Aims: 

In mammalian cardiac myocytes, one of the most important regulators of intracellular calcium dynamics is the sarcoplasmic reticulum (SR) calcium ATPase (SERCA), which affects excitation-contraction coupling both "upstream" (action potential) and "downstream" (contractility). Accumulating evidence from ventricular myocytes suggests an important role for calcium/calmodulin dependent kinase (CaMK) II in this context (Maier and Bers 2007); however, in atrial myocytes relatively little data exists on the rate-dependent regulation of SERCA.

Methods: 

Here, we implement CaMK-dependent regulation of SERCA into a recently developed mathematical model of human atrial myocyte (Koivumäki et al. 2011), to study the rate dependence of SERCA's contribution to intracellular calcium recirculation.

Results: 

Results indicate that stimulation of SERCA function, at high heart rates, promotes a substantial increase in SR calcium content and cytosolic calcium transient amplitude.
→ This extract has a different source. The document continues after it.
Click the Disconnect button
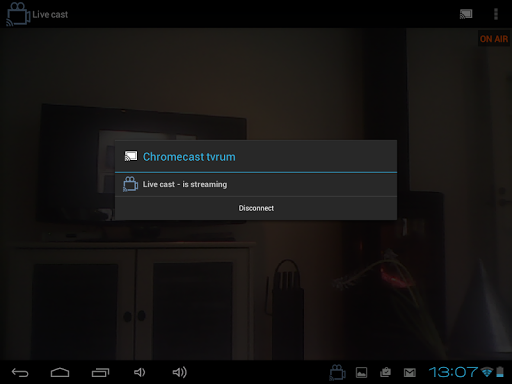 click(x=256, y=208)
Also, faster pacing shifts the balance of NCX vs. SERCA in calcium removal from cytosol during diastole.

Conclusion: 

We conclude that CaMK-mediated stimulation of SERCA function is an important modulator of excitation-contraction coupling and rate dependence of action potential duration in atrial myocytes.

References: 

Koivum¨aki, J.T., Korhonen, T., Tavi, P. 2011. PLoS Comput Biol 7(1): e1001067. Maier, L.S., Bers, D.M. 2007 Cardiovasc Res 73, 631–640.